Di qui la proposta di incrementare l’investimento nei settori della Salute Mentale e delle Dipendenze Patologiche di almeno il 35% rispetto alla spesa attuale, prevedendo il graduale superamento delle disuguaglianze di accesso inter-regionali, attraverso il reclutamento del personale carente della dirigenza sanitaria e delle professioni sanitarie. Tale incremento è pari complessivamente a circa 2 miliardi di euro.

Tale investimento dovrà procedere parallelamente ad un ri-orientamento delle prassi dei Servizi verso la personalizzazione degli interventi ed il superamento delle strutture residenziali, attraverso un imponente piano di formazione e di qualificazione delle attività secondo criteri evidence-based.
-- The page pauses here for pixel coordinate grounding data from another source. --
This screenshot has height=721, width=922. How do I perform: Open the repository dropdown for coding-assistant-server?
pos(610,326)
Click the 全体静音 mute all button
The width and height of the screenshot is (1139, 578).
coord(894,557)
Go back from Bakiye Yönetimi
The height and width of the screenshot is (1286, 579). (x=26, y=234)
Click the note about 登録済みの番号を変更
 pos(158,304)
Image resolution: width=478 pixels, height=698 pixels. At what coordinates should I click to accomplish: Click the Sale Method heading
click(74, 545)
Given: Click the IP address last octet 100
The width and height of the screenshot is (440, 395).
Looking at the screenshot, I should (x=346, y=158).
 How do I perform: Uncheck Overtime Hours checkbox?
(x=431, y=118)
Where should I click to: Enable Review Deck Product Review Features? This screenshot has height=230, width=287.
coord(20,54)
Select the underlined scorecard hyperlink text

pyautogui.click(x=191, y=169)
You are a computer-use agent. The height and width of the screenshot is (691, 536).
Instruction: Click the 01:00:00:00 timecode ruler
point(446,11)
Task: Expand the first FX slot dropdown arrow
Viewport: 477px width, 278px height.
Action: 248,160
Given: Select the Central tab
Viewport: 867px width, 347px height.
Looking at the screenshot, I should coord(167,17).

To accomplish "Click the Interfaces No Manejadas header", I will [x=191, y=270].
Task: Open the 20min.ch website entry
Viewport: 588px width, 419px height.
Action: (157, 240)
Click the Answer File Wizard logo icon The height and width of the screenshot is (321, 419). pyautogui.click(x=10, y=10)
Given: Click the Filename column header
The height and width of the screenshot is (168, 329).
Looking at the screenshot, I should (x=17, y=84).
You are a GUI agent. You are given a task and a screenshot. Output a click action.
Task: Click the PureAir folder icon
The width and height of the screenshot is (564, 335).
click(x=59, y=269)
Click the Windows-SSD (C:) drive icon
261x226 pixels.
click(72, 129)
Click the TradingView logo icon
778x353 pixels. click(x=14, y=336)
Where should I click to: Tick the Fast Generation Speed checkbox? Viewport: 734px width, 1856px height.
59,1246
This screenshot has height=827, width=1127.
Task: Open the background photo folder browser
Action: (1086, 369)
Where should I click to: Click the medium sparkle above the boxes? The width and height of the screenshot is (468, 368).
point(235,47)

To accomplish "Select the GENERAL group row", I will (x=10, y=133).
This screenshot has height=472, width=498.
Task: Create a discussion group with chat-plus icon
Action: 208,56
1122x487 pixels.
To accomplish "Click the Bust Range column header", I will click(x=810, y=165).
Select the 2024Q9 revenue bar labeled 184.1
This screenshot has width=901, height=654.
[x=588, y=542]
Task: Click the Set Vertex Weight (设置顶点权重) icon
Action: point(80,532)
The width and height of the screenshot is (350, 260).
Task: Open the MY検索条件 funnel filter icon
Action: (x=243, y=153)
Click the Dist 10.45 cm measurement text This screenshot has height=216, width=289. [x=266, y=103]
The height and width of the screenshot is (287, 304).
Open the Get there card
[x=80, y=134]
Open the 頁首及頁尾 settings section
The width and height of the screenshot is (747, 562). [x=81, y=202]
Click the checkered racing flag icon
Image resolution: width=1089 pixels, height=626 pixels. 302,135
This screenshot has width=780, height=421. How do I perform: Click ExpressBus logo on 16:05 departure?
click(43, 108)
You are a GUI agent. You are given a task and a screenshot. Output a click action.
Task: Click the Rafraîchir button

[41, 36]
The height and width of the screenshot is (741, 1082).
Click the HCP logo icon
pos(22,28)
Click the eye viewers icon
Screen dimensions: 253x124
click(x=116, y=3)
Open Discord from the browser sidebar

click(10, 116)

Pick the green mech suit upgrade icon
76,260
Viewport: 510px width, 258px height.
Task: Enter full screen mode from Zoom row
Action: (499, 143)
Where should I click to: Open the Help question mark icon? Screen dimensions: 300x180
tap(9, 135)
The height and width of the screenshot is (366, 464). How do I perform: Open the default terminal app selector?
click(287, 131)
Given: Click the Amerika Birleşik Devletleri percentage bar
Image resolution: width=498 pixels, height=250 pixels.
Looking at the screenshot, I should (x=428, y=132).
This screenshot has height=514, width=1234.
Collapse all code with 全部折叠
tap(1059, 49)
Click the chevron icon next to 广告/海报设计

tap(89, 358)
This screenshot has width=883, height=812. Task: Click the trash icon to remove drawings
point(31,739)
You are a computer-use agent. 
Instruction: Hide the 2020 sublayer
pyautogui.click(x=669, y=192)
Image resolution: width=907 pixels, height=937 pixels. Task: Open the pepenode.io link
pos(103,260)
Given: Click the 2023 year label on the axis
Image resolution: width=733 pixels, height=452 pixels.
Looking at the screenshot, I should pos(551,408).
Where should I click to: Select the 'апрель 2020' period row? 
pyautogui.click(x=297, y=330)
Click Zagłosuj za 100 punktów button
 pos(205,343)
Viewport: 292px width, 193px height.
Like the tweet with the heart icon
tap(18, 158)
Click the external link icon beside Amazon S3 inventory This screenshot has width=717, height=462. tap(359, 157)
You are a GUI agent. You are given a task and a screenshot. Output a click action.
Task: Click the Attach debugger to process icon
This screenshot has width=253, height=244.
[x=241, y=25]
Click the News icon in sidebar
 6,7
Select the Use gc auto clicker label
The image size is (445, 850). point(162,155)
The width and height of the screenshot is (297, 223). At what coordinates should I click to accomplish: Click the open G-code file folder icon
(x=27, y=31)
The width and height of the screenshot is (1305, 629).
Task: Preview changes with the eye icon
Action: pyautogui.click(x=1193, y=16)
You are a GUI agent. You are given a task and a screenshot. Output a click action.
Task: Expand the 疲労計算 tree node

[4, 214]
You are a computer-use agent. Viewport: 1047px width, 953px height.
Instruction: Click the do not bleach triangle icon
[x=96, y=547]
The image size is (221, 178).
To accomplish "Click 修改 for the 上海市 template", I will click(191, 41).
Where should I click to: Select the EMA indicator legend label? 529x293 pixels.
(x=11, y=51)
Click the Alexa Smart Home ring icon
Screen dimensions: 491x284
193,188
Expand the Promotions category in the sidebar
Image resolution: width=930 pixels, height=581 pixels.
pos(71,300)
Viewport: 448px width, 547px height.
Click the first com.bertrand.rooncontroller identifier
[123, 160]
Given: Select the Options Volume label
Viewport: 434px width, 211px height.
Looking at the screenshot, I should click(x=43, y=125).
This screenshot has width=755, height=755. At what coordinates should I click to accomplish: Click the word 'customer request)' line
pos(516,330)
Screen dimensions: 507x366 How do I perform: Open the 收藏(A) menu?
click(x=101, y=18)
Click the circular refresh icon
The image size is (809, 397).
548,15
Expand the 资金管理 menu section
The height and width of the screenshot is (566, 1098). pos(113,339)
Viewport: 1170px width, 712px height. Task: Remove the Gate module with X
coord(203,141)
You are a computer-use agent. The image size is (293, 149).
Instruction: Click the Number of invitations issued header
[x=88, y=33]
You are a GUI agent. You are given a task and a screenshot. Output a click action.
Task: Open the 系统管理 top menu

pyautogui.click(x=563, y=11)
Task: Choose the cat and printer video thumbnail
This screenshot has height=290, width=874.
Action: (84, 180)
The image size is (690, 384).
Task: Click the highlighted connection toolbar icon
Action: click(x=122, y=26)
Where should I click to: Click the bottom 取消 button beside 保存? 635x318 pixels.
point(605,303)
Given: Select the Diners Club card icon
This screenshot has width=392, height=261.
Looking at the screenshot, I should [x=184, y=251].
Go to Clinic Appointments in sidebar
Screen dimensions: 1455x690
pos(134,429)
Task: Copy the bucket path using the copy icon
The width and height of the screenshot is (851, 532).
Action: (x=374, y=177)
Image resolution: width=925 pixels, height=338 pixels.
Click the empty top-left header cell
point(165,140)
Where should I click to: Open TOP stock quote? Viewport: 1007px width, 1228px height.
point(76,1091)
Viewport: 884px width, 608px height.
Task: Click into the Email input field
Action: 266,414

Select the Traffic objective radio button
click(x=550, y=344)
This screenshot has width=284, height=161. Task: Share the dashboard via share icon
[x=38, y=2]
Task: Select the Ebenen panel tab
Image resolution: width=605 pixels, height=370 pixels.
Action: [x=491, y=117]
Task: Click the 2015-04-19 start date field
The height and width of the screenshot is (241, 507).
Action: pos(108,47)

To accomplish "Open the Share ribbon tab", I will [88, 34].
Le attività svolte dovranno essere sottoposte a monitoraggio e valutazione sistematica, includendo indicatori di processo ed esito relativi alla Salute Mentale e alle Dipendenze Patologiche nel Nuovo Sistema di Monitoraggio dei LEA.

L’aumento atteso della capacità di resilienza della popolazione di utenti fragili della Salute Mentale e delle Dipendenze Patologiche così ottenuto potrà essere verificato attraverso indagini nazionali sui sistemi informativi della salute mentale e delle dipendenze patologiche, nonché su dati ISTAT.